Dei sorte, apanhei uma safra interessante. Ainda não havia assistido ao "The Joker". Valeu a espera. O filme é melhor do que o burburinho criado ao seu redor. Há ali pano para manga. Em breve, numa das próximas crónicas retorno ao tema.

 

Antes tenho que dedicar-me ao mais novo Scorsese, "The Irishman", que já nasce vintage, que pude assistir num cinema de rua, no lendário e decadente The Egyptian Theater, outrora palco do lançamento de grandes glórias, hoje um recuperado, porém humilhado, lugar, uma ilha cercada por uma calçada pejada de estrelas mortas inscritas nas pedras e mendigos, cracudos e maluquinhos em geral em circulação.

 

Como se trata de uma produção Netflix, "The Irish- man" ganhou algumas poucas passagens em salas tradicionais nos EUA antes de tornar-se exclusiva em "streaming". Calhou-me a sorte de arranjar um ingresso já para o primeiro desses dias.
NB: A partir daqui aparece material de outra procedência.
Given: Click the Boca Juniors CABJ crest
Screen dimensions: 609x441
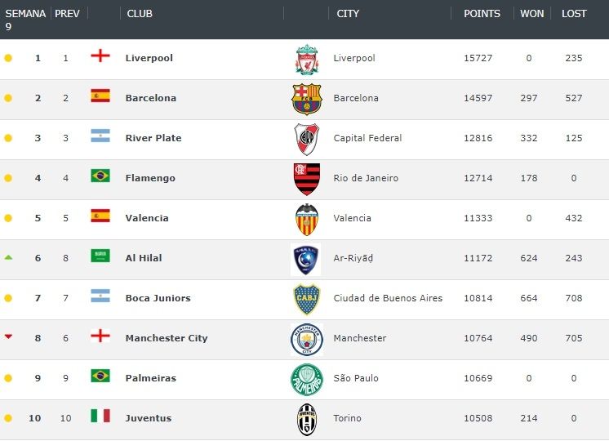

O Natal este ano calhou-me a 1 de novembro.

 

Cinema é magia, em todos os sentidos, inclusive naqueles que remetem para engodo, para engano. E o que vemos no écran durante mais de três horas é uma sublime expressão do dom de iludir.

 

De Niro, Joe Pesci, Pacino aparecem com idades físicas diversas, às vezes mais velhos do que são, quase todo o tempo mais novos algumas décadas, graças ao recurso da maquilhagem digital. O resultado não é perfeito, mas anda perto. Qualquer pequena falha é grandemente compensada pelo trabalho dos atores. Eles acreditam nos seus personagens por inteiro, mesmo quando o script diz que têm 30 anos e nós, por tabela, também.

 

Quem realmente acredita na história que está a contar é Scorsese. Que bom ver um autor sem medo de ser ele mesmo. Aos 76 anos, Martin continua com o vigor daquele rapaz barbudo e cocainómano que já foi um dia.

 

"The Irishman" não tem medo de ser uma espécie de reboot de "Os Bons Companheiros". E isso é uma grande qualidade. A sua montagem seca e sincopada, regada com grandes hits da história da música pop, traz-nos ecos de um tempo em que cinema era cinema e não um parque temático projetado na parede.

 

Há, claro, um clima de fim de festa. Em dado momento, De Niro encontra-se abandonado no quarto de um asilo, o seu interlocutor (que não vemos) vai-se embora. De Niro pede para que deixe a porta entreaberta. Olhamos, pela fresta que resta, o corpo do velho ator desgastado pelo tempo e sentimos uma pergunta no ar (feita por De Niro, pelo seu personagem e, principalmente, por Martin Scorsese): "valeu a pena contar todas essas histórias?".

 

Sim, valeu. Para mim, valeu. Como valerá sempre. Recomendo assim pipocas e "The Irishman", em breve, já que não vai dar no cinema, no sofá mais próximo do seu lar.

 

Ou como diria o meu Tio Olavo: "A vida nos tira o que o cinema nos dá".